----- INPUT RECORDS -----

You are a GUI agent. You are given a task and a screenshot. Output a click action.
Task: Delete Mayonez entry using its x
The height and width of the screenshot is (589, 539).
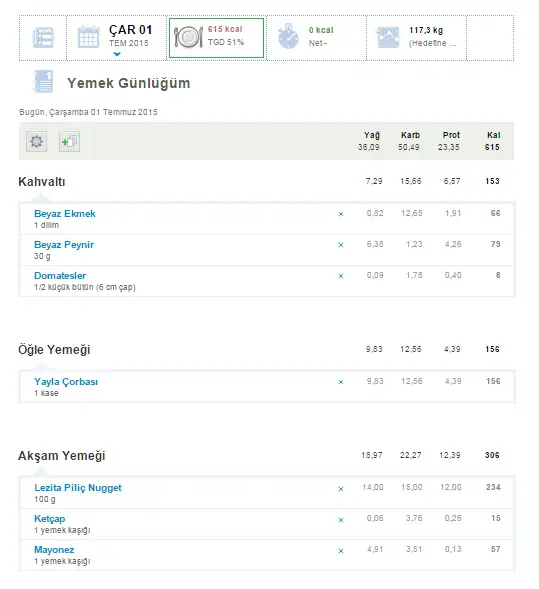[341, 551]
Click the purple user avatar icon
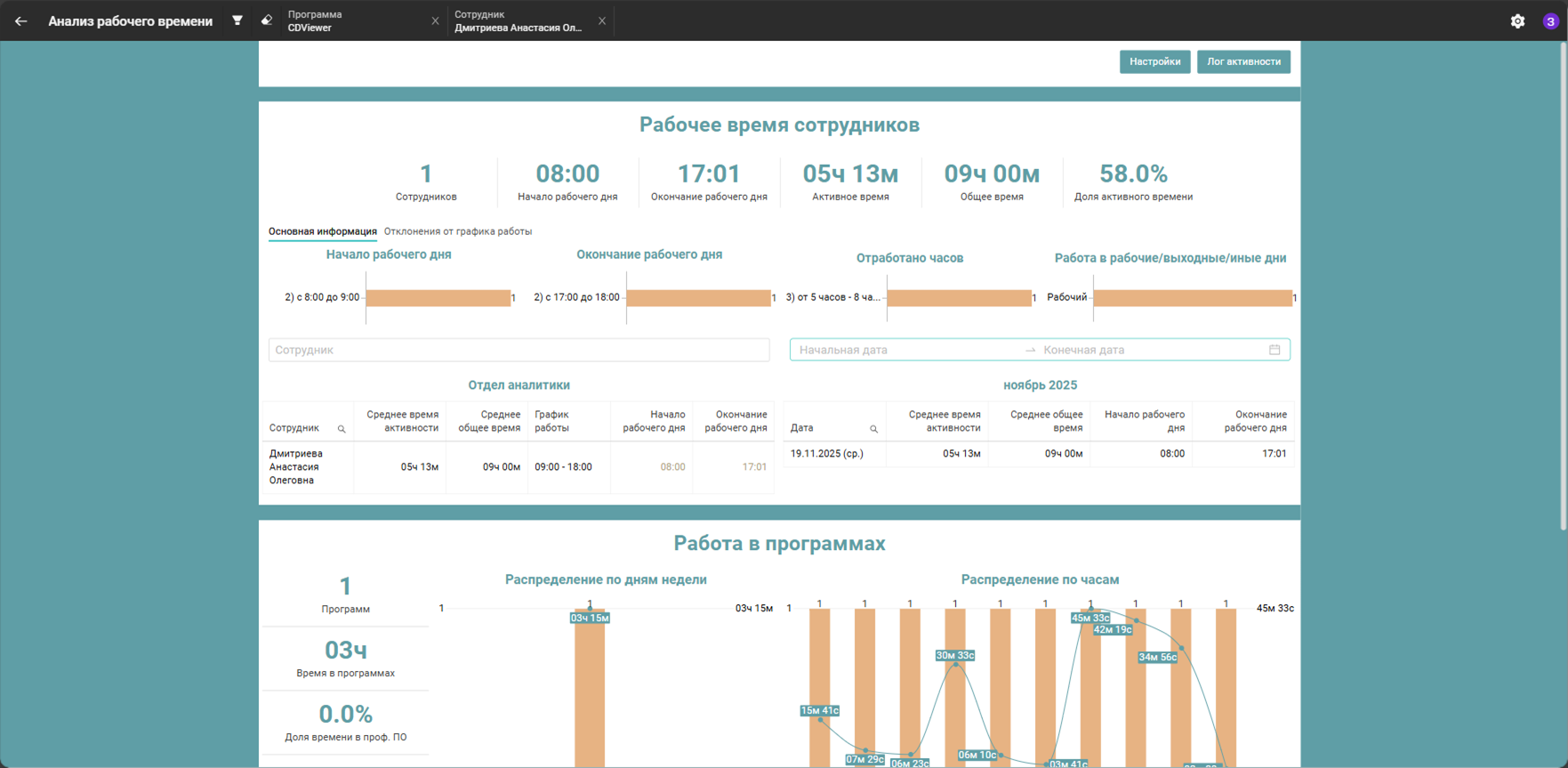The height and width of the screenshot is (768, 1568). click(1550, 21)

-----

* STATED PROBLEM
Rewrite all of the data above, replacing "icon" with "button" and changing nothing else. Leave the pictures out of your answer.

* CORRECT ANSWER
You are a GUI agent. You are given a task and a screenshot. Output a click action.
Task: Delete Mayonez entry using its x
The height and width of the screenshot is (589, 539).
[341, 551]
Click the purple user avatar button
The height and width of the screenshot is (768, 1568). click(1550, 21)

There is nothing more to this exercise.